London, October 22, 2015/Independent Balkan News Agency
By Thanasis Gavos
The arrival of 114 refugees, believed to be mainly of Syrian, Palestinian and Lebanese origin, at the RAF Akrotiri base’s coast in Cyprus raised some serious questions about how the island and the UK deal with the refugee crisis engulfing Europe over the last few months.
It was the first incident in which refugees arrived at a British sovereign territory, at a time when David Cameron’s government wants to appear unequivocally defiant of calls by European partners for the UK to receive more asylum seekers.
Keen to show that it has the situation under control and that it sets its own terms regarding the British role in dealing with the crisis, the government in London was quick to state that the refugees were a Cyprus Republic responsibility.
Diplomats in Nicosia and London were privately astounded, knowing that the 2003 Memorandum of Understanding between the two countries stated that asylum seekers entering Cyprus through the bases would be a UK authorities’ responsibility.
The UNHCR confirmed that this was the case, offering to mediate between Cypriot and British authorities.
According to the MoU, the Republic of Cyprus authorities could accept requests by the bases’ authorities to put refugees and migrants through the process of examining whether they should be granted asylum.
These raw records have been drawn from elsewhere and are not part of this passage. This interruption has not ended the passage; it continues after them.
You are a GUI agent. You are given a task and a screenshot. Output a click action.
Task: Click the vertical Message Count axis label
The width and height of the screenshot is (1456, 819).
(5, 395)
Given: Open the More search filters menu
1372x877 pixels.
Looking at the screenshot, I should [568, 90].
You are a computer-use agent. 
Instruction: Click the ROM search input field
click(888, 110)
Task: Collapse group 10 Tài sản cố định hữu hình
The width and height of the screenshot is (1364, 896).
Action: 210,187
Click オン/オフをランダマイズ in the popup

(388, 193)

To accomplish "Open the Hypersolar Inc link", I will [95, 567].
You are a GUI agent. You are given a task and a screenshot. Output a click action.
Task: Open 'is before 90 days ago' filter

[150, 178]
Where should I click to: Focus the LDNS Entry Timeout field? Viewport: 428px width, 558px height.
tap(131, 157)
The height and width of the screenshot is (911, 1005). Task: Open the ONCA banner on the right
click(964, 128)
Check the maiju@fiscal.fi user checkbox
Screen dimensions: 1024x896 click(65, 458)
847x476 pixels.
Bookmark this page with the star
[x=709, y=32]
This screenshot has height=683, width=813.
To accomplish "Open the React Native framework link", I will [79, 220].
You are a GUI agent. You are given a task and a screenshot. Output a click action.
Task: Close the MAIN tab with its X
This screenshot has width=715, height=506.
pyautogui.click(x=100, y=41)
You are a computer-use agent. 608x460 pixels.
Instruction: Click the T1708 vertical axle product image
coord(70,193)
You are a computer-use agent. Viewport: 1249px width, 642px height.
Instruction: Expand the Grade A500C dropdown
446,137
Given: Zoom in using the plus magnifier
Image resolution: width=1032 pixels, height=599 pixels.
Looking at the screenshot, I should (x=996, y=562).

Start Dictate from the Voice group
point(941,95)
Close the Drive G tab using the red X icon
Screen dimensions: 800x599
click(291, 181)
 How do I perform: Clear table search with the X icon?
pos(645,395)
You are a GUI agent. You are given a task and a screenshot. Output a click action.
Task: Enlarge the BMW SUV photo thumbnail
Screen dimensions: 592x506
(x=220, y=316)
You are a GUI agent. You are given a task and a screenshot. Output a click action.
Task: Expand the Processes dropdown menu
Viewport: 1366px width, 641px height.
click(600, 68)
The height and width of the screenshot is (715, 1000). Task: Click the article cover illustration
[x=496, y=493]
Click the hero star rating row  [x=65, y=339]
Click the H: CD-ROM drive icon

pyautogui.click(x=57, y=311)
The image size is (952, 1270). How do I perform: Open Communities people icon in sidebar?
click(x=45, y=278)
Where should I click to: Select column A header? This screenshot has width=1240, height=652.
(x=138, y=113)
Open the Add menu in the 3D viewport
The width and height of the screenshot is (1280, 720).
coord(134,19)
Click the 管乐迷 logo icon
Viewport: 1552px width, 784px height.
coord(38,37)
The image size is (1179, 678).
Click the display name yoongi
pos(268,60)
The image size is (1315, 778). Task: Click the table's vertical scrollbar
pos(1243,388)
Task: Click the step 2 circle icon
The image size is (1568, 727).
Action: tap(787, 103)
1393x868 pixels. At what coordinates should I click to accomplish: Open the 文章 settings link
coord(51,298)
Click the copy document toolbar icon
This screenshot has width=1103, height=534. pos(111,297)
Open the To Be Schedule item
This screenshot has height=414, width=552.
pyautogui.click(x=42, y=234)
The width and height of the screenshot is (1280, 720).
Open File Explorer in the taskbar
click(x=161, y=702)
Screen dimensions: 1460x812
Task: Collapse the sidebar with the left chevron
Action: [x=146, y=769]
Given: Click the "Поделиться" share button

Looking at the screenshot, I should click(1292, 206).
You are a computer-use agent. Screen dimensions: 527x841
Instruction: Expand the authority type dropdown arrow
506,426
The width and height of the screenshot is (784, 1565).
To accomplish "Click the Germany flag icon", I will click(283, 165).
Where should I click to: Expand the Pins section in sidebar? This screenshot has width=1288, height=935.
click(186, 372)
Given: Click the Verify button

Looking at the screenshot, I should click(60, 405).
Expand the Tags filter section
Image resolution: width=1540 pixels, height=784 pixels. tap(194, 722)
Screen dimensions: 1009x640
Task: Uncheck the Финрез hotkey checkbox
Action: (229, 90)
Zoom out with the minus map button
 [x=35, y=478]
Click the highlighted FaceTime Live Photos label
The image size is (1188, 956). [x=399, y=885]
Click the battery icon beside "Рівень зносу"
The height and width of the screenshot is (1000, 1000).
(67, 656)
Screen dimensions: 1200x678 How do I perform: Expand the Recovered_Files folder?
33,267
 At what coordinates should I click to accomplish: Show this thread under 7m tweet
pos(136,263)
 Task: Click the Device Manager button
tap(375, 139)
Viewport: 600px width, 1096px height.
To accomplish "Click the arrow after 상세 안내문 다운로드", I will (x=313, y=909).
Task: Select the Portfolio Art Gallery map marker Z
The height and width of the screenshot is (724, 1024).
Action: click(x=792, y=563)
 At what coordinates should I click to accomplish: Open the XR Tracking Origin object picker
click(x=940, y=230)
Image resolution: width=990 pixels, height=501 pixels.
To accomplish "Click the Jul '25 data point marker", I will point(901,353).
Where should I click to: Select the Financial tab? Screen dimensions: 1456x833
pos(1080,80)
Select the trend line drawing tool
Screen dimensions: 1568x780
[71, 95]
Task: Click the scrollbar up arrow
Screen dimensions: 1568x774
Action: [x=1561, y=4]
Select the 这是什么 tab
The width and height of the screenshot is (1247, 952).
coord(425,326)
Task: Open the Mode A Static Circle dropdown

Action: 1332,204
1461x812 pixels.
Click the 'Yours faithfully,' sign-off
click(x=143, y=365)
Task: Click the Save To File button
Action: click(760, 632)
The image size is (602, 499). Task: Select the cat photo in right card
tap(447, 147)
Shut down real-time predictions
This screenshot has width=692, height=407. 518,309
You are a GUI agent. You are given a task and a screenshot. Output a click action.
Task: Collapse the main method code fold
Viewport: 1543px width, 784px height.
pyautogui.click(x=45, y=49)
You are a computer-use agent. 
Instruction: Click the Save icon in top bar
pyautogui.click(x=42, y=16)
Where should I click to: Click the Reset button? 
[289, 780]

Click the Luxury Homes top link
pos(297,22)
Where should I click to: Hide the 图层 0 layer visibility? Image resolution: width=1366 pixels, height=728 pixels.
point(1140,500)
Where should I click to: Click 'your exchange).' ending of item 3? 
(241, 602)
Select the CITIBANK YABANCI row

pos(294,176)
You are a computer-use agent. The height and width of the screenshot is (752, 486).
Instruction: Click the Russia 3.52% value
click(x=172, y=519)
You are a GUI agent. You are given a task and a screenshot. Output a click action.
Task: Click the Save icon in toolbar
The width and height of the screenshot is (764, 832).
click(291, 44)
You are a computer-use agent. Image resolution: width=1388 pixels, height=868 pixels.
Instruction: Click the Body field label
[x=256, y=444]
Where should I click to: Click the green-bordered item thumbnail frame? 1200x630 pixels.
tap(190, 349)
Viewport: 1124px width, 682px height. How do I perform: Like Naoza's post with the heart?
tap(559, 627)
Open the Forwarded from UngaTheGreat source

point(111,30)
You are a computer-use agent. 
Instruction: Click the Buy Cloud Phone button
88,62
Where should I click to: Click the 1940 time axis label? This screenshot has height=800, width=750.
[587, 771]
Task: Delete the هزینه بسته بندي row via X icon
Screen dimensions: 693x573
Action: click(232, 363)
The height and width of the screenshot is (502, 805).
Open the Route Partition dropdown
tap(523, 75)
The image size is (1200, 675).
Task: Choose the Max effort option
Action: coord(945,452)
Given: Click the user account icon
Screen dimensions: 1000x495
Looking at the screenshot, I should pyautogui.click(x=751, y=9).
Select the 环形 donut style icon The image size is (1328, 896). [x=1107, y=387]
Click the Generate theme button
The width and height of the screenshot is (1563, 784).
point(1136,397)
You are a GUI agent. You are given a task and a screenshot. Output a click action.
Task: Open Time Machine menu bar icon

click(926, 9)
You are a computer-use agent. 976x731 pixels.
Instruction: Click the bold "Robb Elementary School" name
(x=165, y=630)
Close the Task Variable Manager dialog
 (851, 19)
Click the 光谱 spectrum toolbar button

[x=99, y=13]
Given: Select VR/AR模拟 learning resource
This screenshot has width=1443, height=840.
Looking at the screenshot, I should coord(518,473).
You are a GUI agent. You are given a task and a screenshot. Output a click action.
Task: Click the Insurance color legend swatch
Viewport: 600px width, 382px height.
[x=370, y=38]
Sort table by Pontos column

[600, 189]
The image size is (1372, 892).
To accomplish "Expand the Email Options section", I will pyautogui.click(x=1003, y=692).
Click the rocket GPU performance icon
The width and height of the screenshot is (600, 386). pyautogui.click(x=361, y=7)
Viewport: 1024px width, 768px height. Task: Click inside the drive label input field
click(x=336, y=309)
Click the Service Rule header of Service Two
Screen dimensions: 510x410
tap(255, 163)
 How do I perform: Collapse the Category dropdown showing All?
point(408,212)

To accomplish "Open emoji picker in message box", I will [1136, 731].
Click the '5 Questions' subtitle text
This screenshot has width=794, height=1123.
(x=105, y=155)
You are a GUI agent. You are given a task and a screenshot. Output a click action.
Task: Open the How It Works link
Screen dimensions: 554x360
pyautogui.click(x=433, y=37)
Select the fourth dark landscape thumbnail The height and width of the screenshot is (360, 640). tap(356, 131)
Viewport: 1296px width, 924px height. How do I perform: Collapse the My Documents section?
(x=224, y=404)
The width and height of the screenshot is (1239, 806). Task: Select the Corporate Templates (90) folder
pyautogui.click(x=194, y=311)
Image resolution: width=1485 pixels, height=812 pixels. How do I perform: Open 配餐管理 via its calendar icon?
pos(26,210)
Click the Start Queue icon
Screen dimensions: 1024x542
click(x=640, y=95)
In such cases the Republic’s relevant services would be acting on behalf of the UK authorities and with the costs covered by the latter.
The Ministry of Defence (MoD) in London issued a statement on Thursday afternoon expressing gratitude for the decision by Cyprus to process all asylum claims through their system. However it was not immediately clear whether Britain had agreed to pay any associated costs.
Cypriot officials were predicting that similar cases could become a more frequent phenomenon, as desperate refugees try to leave the Middle East any way and to anywhere they can, before the winter gets really ugly. Refugees have until now shunned Cyprus, seeing it as the worst possible European stopover en route to western and northern European countries, due to distance and the sea in between.
The British on the other hand realised that even they, with their strict rules over the refugee crisis, are not immune to the waves of people fleeing war and poverty.
Another angle of the whole issue is the security risk for a sensitive area such as the bases, used as a starting point for air strikes over Iraq. The MoD has been criticised for not spotting and stopping the refugee boats. “What if they were a smaller group of ISIS jihadists sworn on causing damage and death?” goes the argument worrying both British and Cypriots alike.